AZUL EHRENBERG
Azul Ehrenberg (Mexico / Netherlands, 1997) is an interdisciplinary artist based in between Amsterdam and Mexico. In her work she dominantly uses a combination of selfmade paper, visual poetry and moving image. Personal archives and self shot images are often at the core of her works. But as past and present narrations are an integral part of life, she also explores the impact these can have on our perception by intervening existing content, in order to create a new context or form.
Her working method has never followed a classical structure, but has evolved experimentally, touching upon topics such as heritage, memory; its illusions and the emotional and intellectual resonance such themes can evoke in the public. She invites the viewer to reflect upon solitude and the contrasts between modernity and tradition, drawing inspirations from personal and broader cultural themes and traditions. Often, she blurs the line between reality and imagination. It is her way to preserve the beauty of a certain originality that might otherwise perish in forgetfulness.
In this project, we research the visual representation of national symbols on a symbolic level, through the view of money bills coming from Mexico.
Since mid 20th Century, bills started to be printed in Mexico to be used as an official currency. Firstly printed on cotton paper, the bills featured images that represented national heroes, revolutionary figures or emblematic places. The Angel of Independence was a recurring figure, alongside revolutionary heroes like Jose María Morelos, Emiliano Zapata and the well-known artist Frida Kahlo, as well as the last Aztec emperor Moctezuma.
Nevertheless, since 2020 a new “Family of bills” has been circulating amongst the streets and wallets of Mexico; one that is filled with local animals and endemic species. This new bills feature dear species in extinction such as the Axolotl, the Blue whale and the Jaguar. The Monarch Butterflies are also part of the row, shifting the narrative of national symbols to the lenses of ecology, which led us to ask the question, what is the relation between animals and money? How is this relation played out in a symbolic sense and a material one?
In times like ours where we face a crisis on an economic and ecological level, we found several paradoxes in the representation of animals as national emblems, and their actual condition in precarious states. One of the paradoxes being money and profit in many cases the cause that leads to the exploitation of environments where those same animals grapple to exist. Such as the Axolotl in the lake of Xochimilco, where the area has been rather polluted and neglected to the point where only a dozen of Axolotls are living in their endemic environment.
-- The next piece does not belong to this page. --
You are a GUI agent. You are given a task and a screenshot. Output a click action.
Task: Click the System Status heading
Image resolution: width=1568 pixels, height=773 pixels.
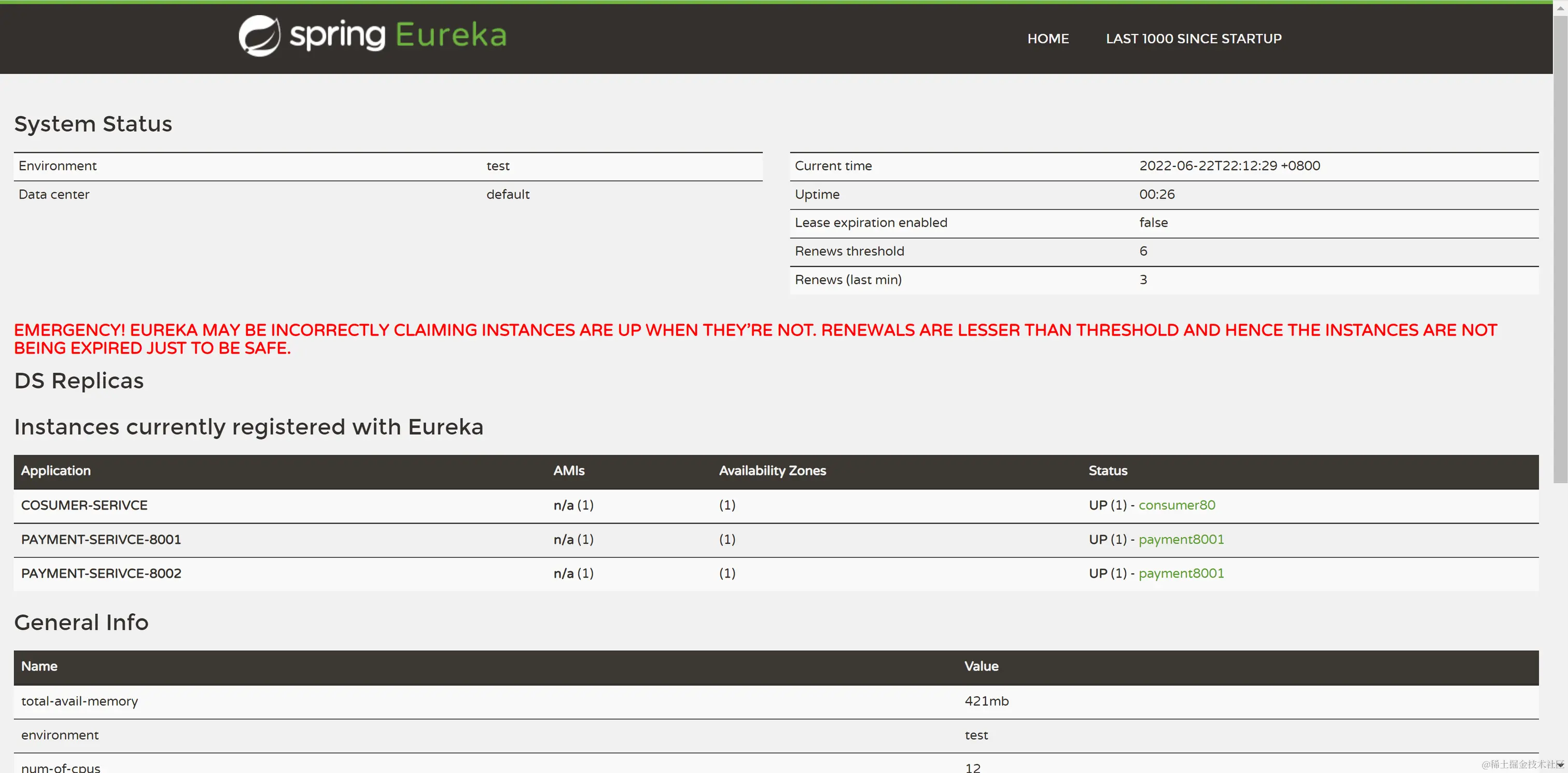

Or the case of the Jaguar, where illegal hunting and deforestation have led to a decline in the population, also due to projects led by the State and the Corporate sector, such as the Train Maya.
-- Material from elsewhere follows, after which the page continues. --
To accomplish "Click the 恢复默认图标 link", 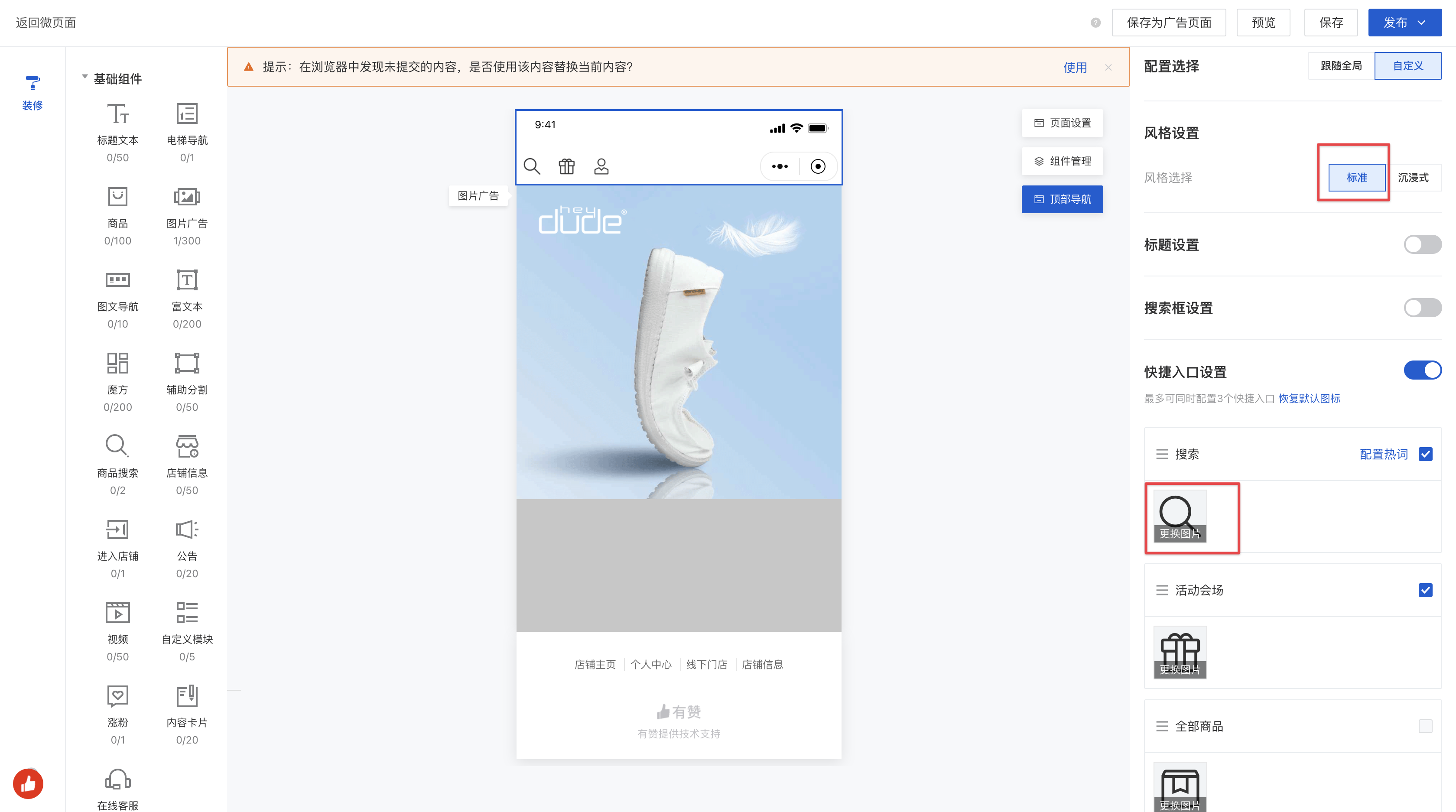I will 1309,398.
The study of bills that we undertake take a backflip on the official narrative and its representation to counteract with showing the actual state of collapse in the environment and the failure of the State in practices of care and sustainability. Rather than an archaic idealisation of these animals, we approach the dystopian side effects on the present (and future) scenario, where the occurrence of forest fires and floods seem closer than we might want to accept. Therefore, we’ve created fictional bills that put together all these paradoxes, and unlock possibilities to trace the intertwined cycles of money, animals and crisis. The bills are drawn collaboratively, and screenprinted by Victoria on handmade paper made by Azul out of agave and maiz.